Large Language Models (LLMs) have demonstrated remarkable planning abilities across various domains, including robotic manipulation and navigation. While recent work in robotics deploys LLMs for high-level and low-level planning, existing methods often face challenges with failure recovery and suffer from hallucinations in long-horizon tasks. To address these limitations, we propose a novel multi-agent LLM framework, Multi-Agent Large Language Model for Manipulation (MALMM). Notably, MALMM distributes planning across three specialized LLM agents, namely high-level planning agent, low-level control agent, and a supervisor agent. Moreover, by incorporating environmental observations after each step, our framework effectively handles intermediate failures and enables adaptive replanning. Unlike existing methods, MALMM does not rely on pre-trained skill policies or in-context learning examples and generalizes to unseen tasks. In our experiments, MALMM demonstrates excellent performance in solving previously unseen long-horizon manipulation tasks, and outperforms existing zero-shot LLM-based methods in RLBench by a large margin. Experiments with the Franka robot arm further validate our approach in real-world settings.

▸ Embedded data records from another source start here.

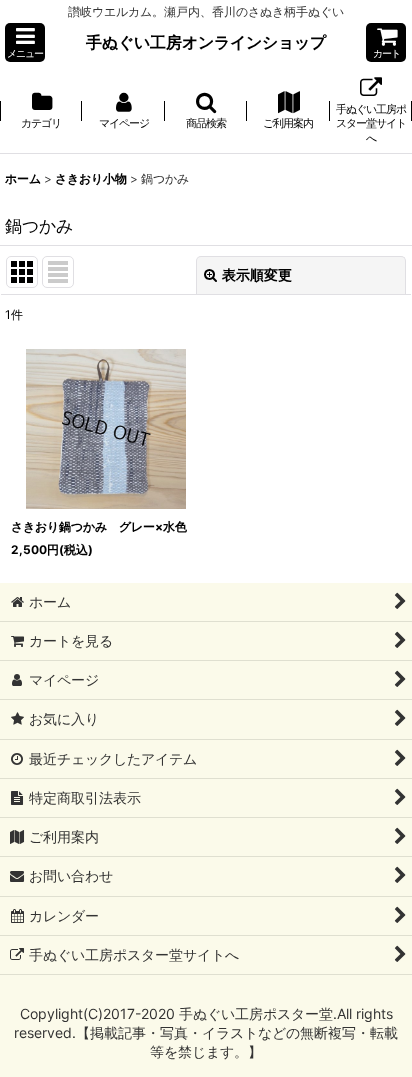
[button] (25, 42)
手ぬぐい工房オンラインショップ (206, 42)
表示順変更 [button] (257, 274)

An overview of our multi-agent system, MALMM , consists of three LLM agents—Planner, Coder, and Supervisor—and a Code executor tool. Each agent operates with a specific system prompt defining its role: (1) the Planner generates high-level plans and replans in case of intermediate failures, (2) the Coder converts these plans into low-level executable code, and (3) the Supervisor coordinates the system by managing the transitions between the Planner, Coder, and Code executor.
The Table shows the success rate for zero-shot evaluation on RLBench: The table highlights the best-performing method for each task in bold and the second-best-performing method is underlined. Symbols: † denotes LLaMA-3.3-70B as a base model, ‡ denotes GPT-4-Turbo as a base model.
In this table, we do a Comparison of Single Agent and MALMM in a real-world Franka robot arm environment.